Tasks must have the following characteristics:

  • A play task consists of one IShellLink or IUniformResourceLocator shortcut. A support task must be a IUniformResourceLocator shortcut.
  • A task is associated with an instance of a game installation. An instance is a copy of the game installed for a particular user or all users.
  • A task belongs to one of two categories of tasks: play or support.

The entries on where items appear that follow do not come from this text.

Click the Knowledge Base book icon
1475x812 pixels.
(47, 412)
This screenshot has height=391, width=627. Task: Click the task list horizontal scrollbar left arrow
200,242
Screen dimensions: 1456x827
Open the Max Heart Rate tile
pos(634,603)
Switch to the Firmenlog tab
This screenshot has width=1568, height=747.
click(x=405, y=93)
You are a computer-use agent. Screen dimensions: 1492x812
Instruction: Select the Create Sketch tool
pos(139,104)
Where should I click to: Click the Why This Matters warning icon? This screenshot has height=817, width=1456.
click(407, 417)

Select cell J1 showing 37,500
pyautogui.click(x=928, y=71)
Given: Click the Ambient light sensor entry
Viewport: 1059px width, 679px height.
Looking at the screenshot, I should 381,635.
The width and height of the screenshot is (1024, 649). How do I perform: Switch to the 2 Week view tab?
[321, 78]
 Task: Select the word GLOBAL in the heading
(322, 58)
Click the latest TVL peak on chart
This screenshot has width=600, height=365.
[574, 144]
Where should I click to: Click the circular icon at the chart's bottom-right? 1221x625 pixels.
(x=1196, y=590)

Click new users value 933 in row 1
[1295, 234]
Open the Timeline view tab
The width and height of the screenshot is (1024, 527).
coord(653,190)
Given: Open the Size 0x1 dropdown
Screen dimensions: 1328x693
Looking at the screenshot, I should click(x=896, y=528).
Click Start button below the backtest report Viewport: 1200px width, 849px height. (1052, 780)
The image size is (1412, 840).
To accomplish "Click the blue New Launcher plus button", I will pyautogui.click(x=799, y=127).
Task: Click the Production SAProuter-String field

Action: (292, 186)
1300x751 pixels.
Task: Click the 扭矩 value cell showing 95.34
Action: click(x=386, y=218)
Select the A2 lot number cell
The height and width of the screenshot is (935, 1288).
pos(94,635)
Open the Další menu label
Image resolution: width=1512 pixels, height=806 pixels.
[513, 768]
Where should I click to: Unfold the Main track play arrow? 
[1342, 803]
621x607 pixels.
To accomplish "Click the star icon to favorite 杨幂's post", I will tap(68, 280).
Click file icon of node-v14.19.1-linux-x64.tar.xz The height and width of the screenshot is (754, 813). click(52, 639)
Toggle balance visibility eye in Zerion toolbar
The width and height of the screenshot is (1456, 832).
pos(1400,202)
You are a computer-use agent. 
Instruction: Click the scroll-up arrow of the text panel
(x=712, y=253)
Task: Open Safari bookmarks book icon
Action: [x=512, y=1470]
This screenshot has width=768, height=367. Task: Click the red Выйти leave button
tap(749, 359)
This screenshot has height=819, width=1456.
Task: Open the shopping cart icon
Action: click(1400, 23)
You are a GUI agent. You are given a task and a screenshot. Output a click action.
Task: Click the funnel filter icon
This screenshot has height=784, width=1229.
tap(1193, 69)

When the user right-clicks on a game in Games Explorer, play tasks and support tasks, are divided from one another by a separator.
  • A task shortcut must be placed in a sequentially-numbered subdirectory in the appropriate subdirectory for the task category (PlayTasks or SupportTasks). Each task in a given category must have its own numbered subdirectory. The tasks are displayed in ascending order by numbered subdirectory.
  • The task located in PlayTasks\0\ is the primary play task. This task is required. This task is run when the user double-clicks on the game in Games Explorer. The name displayed for this task is Play, regardless of the name of the shortcut.
  • Tasks located in the current user's directory override the same task in the common (all users) directory.

Removing Tasks

When you remove your game from the system, use the persistent game InstanceID to find and delete the task directories for the instance of your game that is being removed.